## [Lines from a data source]
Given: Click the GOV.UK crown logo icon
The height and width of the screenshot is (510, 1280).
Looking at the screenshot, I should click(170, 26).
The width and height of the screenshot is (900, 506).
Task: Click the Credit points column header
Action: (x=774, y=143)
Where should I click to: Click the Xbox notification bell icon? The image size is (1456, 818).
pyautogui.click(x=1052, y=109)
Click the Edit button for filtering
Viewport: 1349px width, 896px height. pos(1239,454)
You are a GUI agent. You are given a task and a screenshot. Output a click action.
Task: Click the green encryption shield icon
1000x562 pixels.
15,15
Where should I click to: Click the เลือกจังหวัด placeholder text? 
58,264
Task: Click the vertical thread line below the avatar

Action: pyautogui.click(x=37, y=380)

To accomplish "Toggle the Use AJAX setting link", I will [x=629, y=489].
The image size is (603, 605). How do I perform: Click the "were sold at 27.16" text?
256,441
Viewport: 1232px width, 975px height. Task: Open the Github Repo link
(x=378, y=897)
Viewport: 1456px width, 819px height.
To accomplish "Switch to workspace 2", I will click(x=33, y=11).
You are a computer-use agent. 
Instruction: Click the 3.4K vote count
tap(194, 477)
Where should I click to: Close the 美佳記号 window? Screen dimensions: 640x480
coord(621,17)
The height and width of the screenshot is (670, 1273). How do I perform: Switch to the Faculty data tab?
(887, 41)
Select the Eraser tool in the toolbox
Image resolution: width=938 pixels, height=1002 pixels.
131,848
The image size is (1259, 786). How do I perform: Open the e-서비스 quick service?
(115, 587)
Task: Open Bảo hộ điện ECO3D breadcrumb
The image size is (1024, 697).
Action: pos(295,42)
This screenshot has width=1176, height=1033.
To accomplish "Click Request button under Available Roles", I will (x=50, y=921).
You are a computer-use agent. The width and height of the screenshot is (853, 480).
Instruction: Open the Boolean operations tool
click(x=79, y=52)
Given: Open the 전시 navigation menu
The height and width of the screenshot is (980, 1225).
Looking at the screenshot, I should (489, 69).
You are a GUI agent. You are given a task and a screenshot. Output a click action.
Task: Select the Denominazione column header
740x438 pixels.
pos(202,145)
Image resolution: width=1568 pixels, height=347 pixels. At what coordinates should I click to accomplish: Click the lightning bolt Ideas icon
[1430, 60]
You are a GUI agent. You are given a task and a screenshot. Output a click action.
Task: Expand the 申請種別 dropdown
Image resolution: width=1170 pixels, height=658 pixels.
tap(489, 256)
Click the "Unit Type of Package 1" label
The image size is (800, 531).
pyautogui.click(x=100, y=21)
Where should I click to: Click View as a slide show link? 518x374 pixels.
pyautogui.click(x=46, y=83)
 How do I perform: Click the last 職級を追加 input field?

## [Task goal]
Starting at the line containing "Type of Package" and continuing through the end of the lines, reproduce every line, requests included, with -59 added to each coordinate value in the answers.

## [Exercise solution]
Click the "Unit Type of Package 1" label
The image size is (800, 531).
pyautogui.click(x=41, y=-38)
Where should I click to: Click View as a slide show link? 518x374 pixels.
pyautogui.click(x=-13, y=24)
 How do I perform: Click the last 職級を追加 input field?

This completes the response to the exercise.